I jeszcze jedno. Jak sprawdzić, czy procenty etylowe czy metylowe? Bez laboratorium i doświadczeń na żywym organizmie?
Nemo, ale mszyce pzynajmniej na padlinie nie siadają?.a ten ser brrr 🙁
Danuśka, gratulacje i serdeczne życzenia dalszych szczęśliwych lat. 🙂
Oczywiście, że dzisiejszy toast będzie także za Was.
Okazuje sie, ze powodów jest az nadto. Gdybym byl Stara Zaba to pewnie zameldowalbym, ze sie skalecze. Z Holandii przyszedl kalendarz z wycieczki do Thailandii. Moja wnuczka tym razem jako uczennnica uczaca sie gotowac w Tailandzkiej kuchni. Zapatrzyla sie w Gospodarza czy co? Gotowanie wciaga a potem robi sie nalogiem.
Cale szczescie wieczór nie pójdzie na marne.
Pan Lulek
Krystyno-dzięki !
Haneczko- u mnie wiszące nalewki zostały nastawione
w tym roku dwie : pomarańczowa i cytrynowa.
Powiesić nad spirytusem tak,by owoce nie dotykały powierzchni
alkoholu.

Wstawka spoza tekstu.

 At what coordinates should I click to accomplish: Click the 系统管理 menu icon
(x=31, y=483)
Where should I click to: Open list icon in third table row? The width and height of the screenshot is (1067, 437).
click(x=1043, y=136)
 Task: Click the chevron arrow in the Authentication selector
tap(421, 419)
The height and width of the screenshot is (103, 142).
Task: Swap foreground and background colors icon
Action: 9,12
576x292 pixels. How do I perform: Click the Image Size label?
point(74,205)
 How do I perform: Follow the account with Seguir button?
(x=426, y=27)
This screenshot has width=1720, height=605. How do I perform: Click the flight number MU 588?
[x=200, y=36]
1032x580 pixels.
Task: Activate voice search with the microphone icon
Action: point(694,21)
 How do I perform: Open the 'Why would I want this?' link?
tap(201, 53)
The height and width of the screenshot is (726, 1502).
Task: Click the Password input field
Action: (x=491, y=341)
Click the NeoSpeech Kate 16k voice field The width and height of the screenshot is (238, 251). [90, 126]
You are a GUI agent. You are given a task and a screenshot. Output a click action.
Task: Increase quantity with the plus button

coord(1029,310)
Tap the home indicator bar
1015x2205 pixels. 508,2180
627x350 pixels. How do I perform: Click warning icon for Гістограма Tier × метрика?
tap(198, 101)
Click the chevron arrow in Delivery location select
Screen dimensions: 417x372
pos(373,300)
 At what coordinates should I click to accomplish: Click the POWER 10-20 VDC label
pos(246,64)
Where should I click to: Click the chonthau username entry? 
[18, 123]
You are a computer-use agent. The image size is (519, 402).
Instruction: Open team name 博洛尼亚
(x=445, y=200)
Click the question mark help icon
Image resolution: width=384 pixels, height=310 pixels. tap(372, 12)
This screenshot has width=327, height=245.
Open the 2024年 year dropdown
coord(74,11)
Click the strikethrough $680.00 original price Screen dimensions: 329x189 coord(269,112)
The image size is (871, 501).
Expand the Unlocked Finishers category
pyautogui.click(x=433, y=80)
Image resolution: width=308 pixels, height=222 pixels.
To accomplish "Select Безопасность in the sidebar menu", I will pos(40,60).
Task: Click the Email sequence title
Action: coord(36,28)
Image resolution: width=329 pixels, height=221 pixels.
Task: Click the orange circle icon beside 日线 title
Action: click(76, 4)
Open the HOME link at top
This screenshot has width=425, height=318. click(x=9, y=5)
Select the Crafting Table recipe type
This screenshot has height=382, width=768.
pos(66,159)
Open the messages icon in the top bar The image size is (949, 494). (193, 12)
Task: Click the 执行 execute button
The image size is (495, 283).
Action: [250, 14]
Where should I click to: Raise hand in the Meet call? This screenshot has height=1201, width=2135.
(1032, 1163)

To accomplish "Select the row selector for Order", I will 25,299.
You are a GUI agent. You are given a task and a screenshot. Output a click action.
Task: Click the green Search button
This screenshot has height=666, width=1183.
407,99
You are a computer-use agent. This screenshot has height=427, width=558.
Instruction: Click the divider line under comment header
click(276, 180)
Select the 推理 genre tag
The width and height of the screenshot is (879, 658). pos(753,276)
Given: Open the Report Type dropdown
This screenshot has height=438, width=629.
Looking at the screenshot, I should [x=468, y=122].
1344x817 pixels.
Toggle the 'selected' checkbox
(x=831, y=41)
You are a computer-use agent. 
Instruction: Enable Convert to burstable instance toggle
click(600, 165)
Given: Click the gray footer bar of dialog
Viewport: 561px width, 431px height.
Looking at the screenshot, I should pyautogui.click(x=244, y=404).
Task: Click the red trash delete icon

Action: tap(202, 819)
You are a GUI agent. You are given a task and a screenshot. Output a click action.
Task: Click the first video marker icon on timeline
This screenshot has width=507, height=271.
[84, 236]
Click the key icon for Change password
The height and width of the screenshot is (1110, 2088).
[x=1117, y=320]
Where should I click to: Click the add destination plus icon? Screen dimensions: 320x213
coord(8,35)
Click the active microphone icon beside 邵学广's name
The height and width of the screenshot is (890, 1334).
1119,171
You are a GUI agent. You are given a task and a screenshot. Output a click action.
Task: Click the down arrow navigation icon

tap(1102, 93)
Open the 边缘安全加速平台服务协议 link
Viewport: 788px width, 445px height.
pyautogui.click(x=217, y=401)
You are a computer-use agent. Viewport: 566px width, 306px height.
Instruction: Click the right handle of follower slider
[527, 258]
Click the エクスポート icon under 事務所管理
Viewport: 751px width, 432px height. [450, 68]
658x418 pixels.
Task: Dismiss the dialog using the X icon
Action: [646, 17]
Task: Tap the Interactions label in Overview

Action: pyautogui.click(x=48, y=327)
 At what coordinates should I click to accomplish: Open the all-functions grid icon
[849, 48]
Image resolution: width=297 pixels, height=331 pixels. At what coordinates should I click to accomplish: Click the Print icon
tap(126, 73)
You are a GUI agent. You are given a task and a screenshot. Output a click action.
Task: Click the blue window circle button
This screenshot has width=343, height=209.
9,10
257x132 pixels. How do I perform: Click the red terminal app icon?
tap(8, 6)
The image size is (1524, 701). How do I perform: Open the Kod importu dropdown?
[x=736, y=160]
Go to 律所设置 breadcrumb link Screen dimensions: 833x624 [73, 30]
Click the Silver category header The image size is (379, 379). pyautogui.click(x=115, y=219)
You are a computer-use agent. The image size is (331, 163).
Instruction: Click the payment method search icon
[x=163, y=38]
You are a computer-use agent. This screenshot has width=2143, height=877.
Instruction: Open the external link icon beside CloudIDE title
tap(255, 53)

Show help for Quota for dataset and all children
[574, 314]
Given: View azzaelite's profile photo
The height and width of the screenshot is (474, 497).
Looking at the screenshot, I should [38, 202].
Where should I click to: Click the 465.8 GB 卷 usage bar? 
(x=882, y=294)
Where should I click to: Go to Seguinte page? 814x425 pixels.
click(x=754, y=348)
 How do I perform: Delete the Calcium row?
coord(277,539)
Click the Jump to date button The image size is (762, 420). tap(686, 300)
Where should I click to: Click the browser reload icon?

Ja powiesiłam pomarańczę au naturel,
bez żadnych dodatków. Myślę,że goździki nie zaszkodzą.
Najgorsze to czekanie – 6 m i e s i ę c y …..!
Dopiero po tym czasie należy posłodzić syropem
zrobionym z cukru. Ale dokładnych proporcji nie
zapisałam,będę słodzić metodą prób i błędów.
Haneczko,
metanol różni się od etanolu charakterystycznym słodkawym zapachem. Zmieszany z boraksem wytwarza boran trójmetylowy, który pali się intensywnie zielonym płomieniem. Etanol daje podobną reakcję, ale tylko z dodatkiem skoncentrowanego kwasu siarkowego. Tak rozróżnia się te alkohole laboratoryjnie.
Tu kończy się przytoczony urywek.